What is needed: How many lines in the records below contain the word "checkbox"? Reply with the number alone.

Element and text position data:
+ + + +
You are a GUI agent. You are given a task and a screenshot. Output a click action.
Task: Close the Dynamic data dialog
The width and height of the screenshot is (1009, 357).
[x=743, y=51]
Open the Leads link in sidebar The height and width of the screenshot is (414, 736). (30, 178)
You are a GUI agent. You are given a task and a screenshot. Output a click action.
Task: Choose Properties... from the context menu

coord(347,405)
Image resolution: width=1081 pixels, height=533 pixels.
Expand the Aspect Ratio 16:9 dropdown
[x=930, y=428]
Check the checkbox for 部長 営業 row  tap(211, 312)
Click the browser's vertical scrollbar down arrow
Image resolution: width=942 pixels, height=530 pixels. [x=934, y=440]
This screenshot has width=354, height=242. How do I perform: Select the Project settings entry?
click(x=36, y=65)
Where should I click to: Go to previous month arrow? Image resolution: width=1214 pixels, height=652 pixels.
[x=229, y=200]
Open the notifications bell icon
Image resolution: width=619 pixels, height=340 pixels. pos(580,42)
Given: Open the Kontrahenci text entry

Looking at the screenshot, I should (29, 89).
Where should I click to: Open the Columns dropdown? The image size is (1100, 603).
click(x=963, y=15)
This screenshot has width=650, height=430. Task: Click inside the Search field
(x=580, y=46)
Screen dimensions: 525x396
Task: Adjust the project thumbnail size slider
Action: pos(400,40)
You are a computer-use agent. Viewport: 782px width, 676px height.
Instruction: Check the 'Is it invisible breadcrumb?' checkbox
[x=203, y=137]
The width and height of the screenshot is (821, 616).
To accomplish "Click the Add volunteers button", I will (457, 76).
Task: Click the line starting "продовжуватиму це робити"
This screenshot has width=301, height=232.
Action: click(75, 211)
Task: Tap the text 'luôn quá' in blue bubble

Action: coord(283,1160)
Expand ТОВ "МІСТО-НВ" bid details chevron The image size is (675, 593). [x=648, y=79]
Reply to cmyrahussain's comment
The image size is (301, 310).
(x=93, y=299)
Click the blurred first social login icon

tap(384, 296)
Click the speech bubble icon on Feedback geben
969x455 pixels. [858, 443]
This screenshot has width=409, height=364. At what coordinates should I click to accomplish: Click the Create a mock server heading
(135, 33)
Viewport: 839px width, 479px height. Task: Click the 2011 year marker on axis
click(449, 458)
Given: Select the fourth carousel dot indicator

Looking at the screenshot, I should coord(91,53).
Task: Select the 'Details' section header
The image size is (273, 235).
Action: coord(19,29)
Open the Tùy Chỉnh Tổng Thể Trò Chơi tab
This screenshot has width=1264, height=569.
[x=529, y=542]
+ + + +
Written answer: 2